An introduction to metrics and their use
Since the start of the twentieth century metrics have become an increasingly important part of both journal publishing and researcher evaluation. This is the first in a short series of posts on metrics, giving an overview of what they measure, why we use them, and some of their issues. I am addressing the metrics in order of age, starting with citations; future posts will discuss usage, article level metrics, and altmetrics.
Historically citation metrics have been the standard, and only, tool available to systematically evaluate journals and articles. This started in the 1960s when Dr. Eugene Garfield founded the Institute for Scientific Information (ISI) by using computers to create the first systematic, multilingual, and multidisciplinary abstracting database. However, citation metrics really came to the fore in the 1970s when the Impact Factor was published as part of the Journal Citation Reports® (JCR). The Impact Factor was initially designed to be used by librarians as an aid to collection management, but over time it has become a proxy value for journal quality.
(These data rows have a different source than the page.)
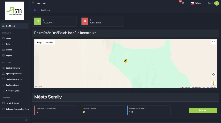Open Terminál (beta) in the sidebar

click(13, 103)
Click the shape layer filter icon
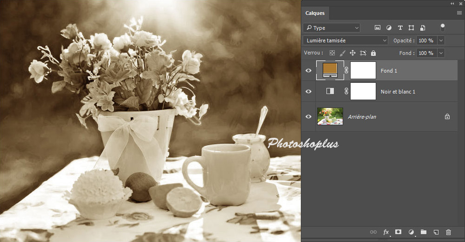Screen dimensions: 465x242 [x=411, y=28]
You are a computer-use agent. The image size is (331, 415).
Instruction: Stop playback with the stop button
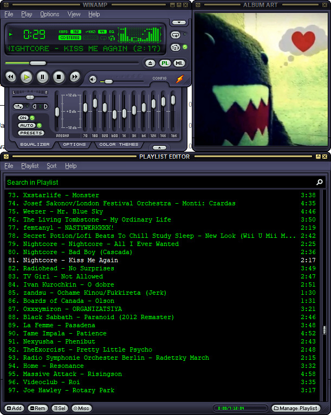[x=59, y=77]
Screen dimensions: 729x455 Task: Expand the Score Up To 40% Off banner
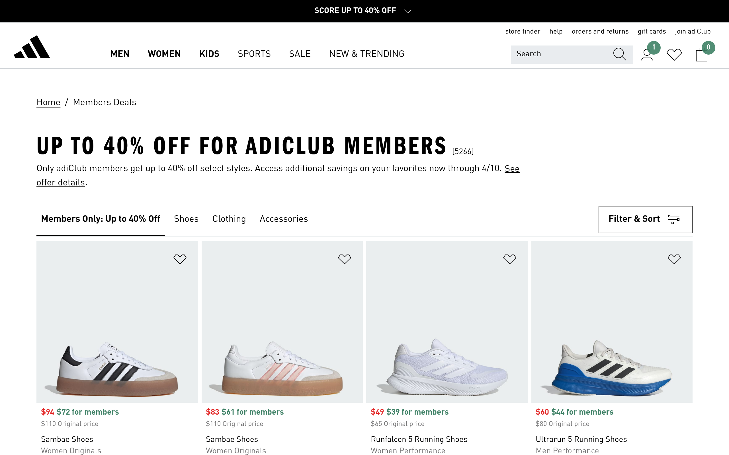[408, 11]
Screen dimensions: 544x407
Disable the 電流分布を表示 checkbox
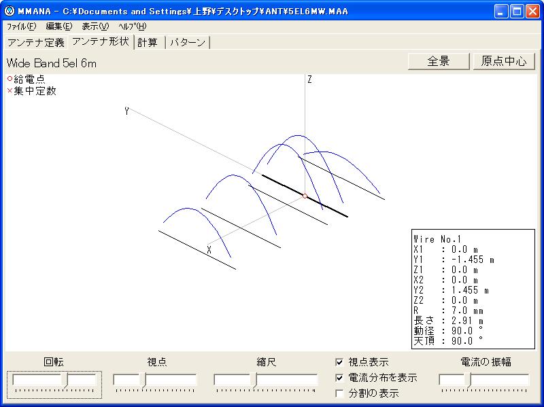[340, 378]
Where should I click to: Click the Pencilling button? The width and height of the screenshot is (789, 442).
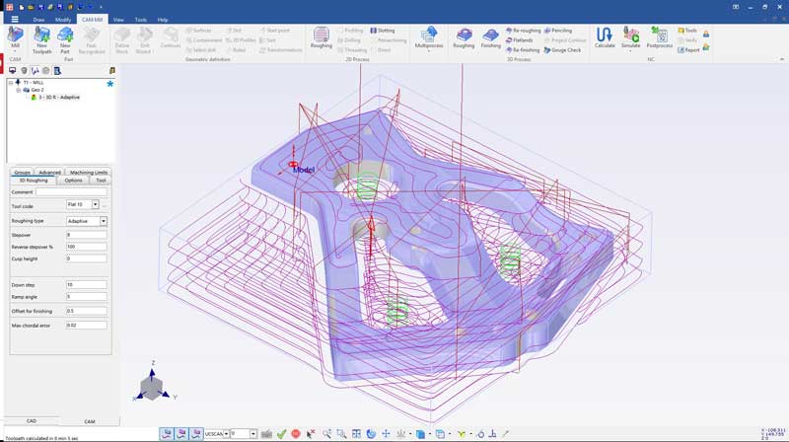click(x=558, y=31)
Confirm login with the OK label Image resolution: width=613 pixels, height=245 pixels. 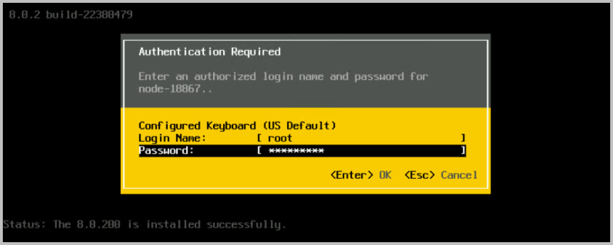point(385,175)
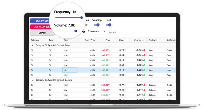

Conceptually, the Impact Factor is a very simple metric - the average number of citations received by articles in a journal within a timeframe. In more detail, the formula used to calculate the Impact Factor is:
Number of citations received in 2012 to 2010 and 2011 content
Number of articles and reviews published in 2010 and 2011
This simplicity creates a range of issues around the Impact Factor, and I will touch on three of the most important.
Distribution of citations
The Impact Factor is an arithmetic mean and does not adjust for the distribution of citations to articles. One highly cited article can have a major positive effect on the Impact Factor. The most extreme example of this relates to the article “A short history of Shelx,” published in Acta Crystallographica Section A in 2008 which to date has been cited more than 33,000 times. The 2008 Impact Factor of 2.051 did not include citations to this article, whereas citations to the article were included in the 2009 Impact Factor, causing it to rise to 49.926, the second highest in the entire JCR for that year; similarly the 2010 Impact Factor was 54.333. This article was no longer included after this and the 2011 Impact Factor dropped to 2.076. Even in a large, high-prestige journal such as Nature, the top 1% of articles accounted for 6.5% of the citations in the 2012 Impact Factor calculation.
Source vs. non-source items
The methodology used by Thomson Reuters to compile the JCR and Impact Factors was created in the 1970s and the JCR only analyzes citations for journal, year, and volume and the phrase “in print”; no other information is used. This means that the JCR cannot distinguish between citations to articles, reviews, or editorials. So that the Impact Factor doesn’t penalize journals for publishing content such as book reviews, editorials, and news items, which are infrequently cited, these article types are not counted in the denominator of the Impact Factor, but citations to this content are still counted.
There are two issues stemming from this. Firstly, the classification of content is subjective; not every journal has the same content treated the same way and, although Thomson Reuters provides guidance on how they decide what counts, content such as extended abstracts and author commentaries fall into a gray area. Secondly, these free articles are cited so they inflate the Impact Factor without any offset in the denominator of the equation.
Subject areas and research type
Different subject areas have very different citation patterns which are reflected in their Impact Factors. The aggregate Impact Factor of the cell biology category in the 2012 JCR was 5.734, for internal & general medicine it was 3.839, and for mathematics it was 0.716. In the social sciences several psychology categories have aggregate Impact Factors higher than 2, compared to history’s aggregate Impact Factor of 0.344.
This does not mean that cell biology research is better than medicine or history, but is merely a reflection of the differing citation patterns, database coverage and dominance of journals between the disciplines. Differences in Impact Factor also exist between basic, applied, practitioner, and educational journals. For more details on these issues please see Jo Cross’s “Impact Factors back to basics” Editors’ Bulletin article.
Partly because of some of these issues, a large number of other journal-based metrics have been created, based either on the Web of Science or the Scopus databases. The details of the JCR-based metrics have been covered in “Citations and the Impact Factor” and Source Normalized Impact per Paper (SNIPs) in “Are Impact Factors facing the SNIP?”
Table 1 Correlation coefficients of various metrics. 2012 JCR compared against 2012 SJR and 2012 SNIP
Table 1 shows the correlation coefficients of seven journal-level metrics based either on the Web of Science or Scopus. A score of 1 means that they follow exactly the same order; a score of zero means there is no correlation. The metrics fall into three groups: total cites and Eigenfactor, which are not adjusted for journal size; Impact Factor, 5-year Impact Factor, Article Influence Score and SJR which are adjusted for journal size; and finally, the SNIP, which is loosely correlated with the others.
This means that if a journal has a high Impact Factor it is likely to perform well by the related metrics; likewise if a journal has a high total citation count it is likely to do well using the Eigenfactor. These extra journal-level citation metrics do not provide very much extra information, they just give another chance for each journal to claim to be top in its subject.